*** Opening of DATASET EXTRACT ***

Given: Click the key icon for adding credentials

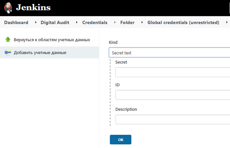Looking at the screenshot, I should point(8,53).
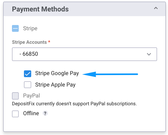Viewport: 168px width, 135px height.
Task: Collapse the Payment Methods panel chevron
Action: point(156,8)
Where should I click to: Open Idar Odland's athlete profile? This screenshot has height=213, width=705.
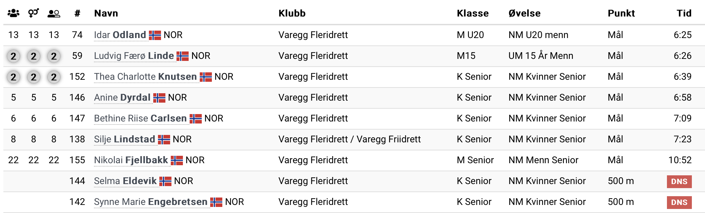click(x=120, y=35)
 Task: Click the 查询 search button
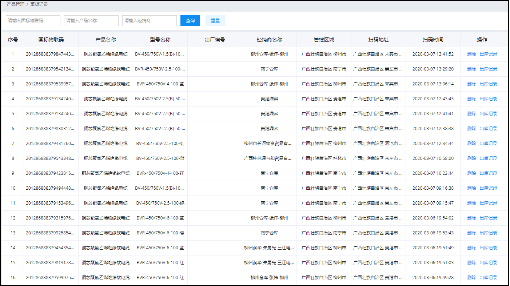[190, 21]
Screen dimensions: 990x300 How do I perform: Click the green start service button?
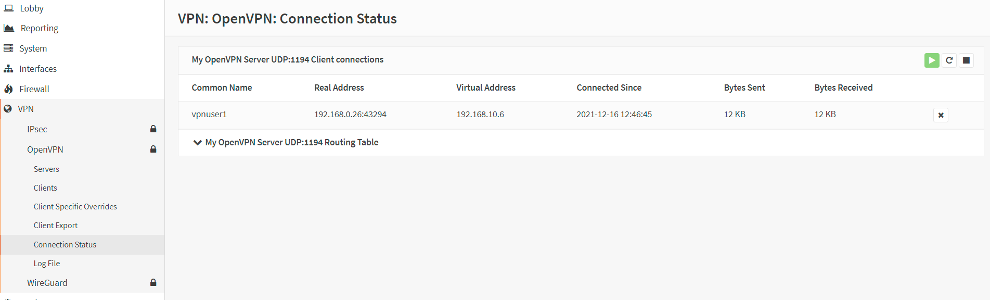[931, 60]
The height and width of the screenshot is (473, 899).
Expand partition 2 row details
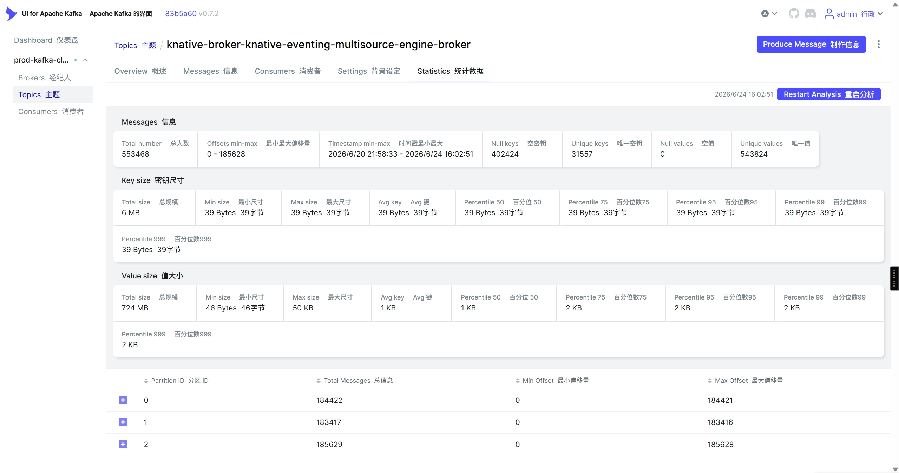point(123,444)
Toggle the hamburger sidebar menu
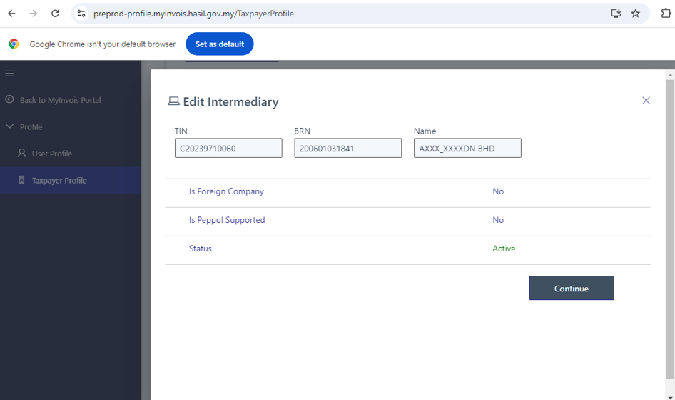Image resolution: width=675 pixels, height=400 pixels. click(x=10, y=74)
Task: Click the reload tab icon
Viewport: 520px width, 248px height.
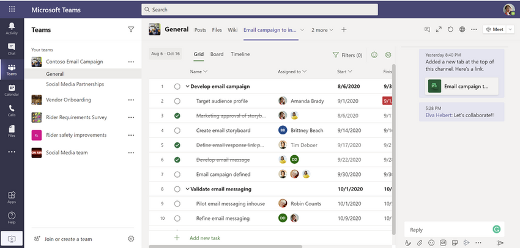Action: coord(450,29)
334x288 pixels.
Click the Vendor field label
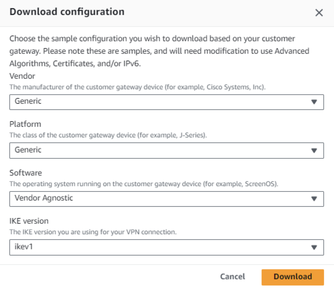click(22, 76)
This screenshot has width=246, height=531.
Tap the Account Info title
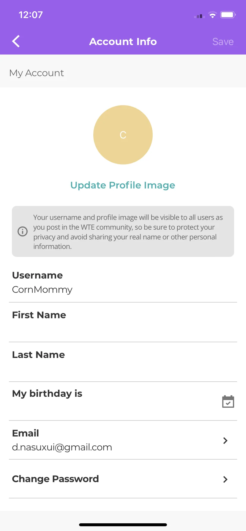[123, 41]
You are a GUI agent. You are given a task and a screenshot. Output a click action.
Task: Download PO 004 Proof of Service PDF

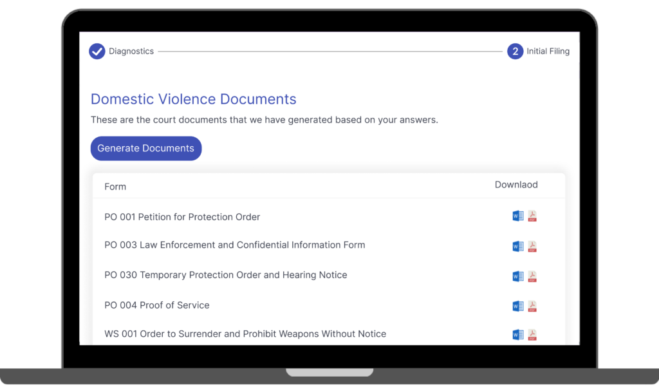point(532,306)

*** Close of DATASET EXTRACT ***

Could you please repeat the entries above exactly, with every picture left out?

PROBLEM SOLUTION:
Given: Click the key icon for adding credentials

Looking at the screenshot, I should point(8,53).
Viewport: 168px width, 135px height.
Task: Collapse the Payment Methods panel chevron
Action: point(156,8)
Where should I click to: Open Idar Odland's athlete profile? This screenshot has height=213, width=705.
click(x=120, y=35)
 Task: Click the 查询 search button
[190, 21]
Screen dimensions: 990x300 How do I perform: Click the green start service button?
[931, 60]
The height and width of the screenshot is (473, 899).
Expand partition 2 row details
point(123,444)
Toggle the hamburger sidebar menu
Image resolution: width=675 pixels, height=400 pixels. click(x=10, y=74)
Task: Click the reload tab icon
Viewport: 520px width, 248px height.
Action: coord(450,29)
334x288 pixels.
Click the Vendor field label
click(22, 76)
This screenshot has width=246, height=531.
Tap the Account Info title
[123, 41]
You are a GUI agent. You are given a task and a screenshot. Output a click action.
Task: Download PO 004 Proof of Service PDF

point(532,306)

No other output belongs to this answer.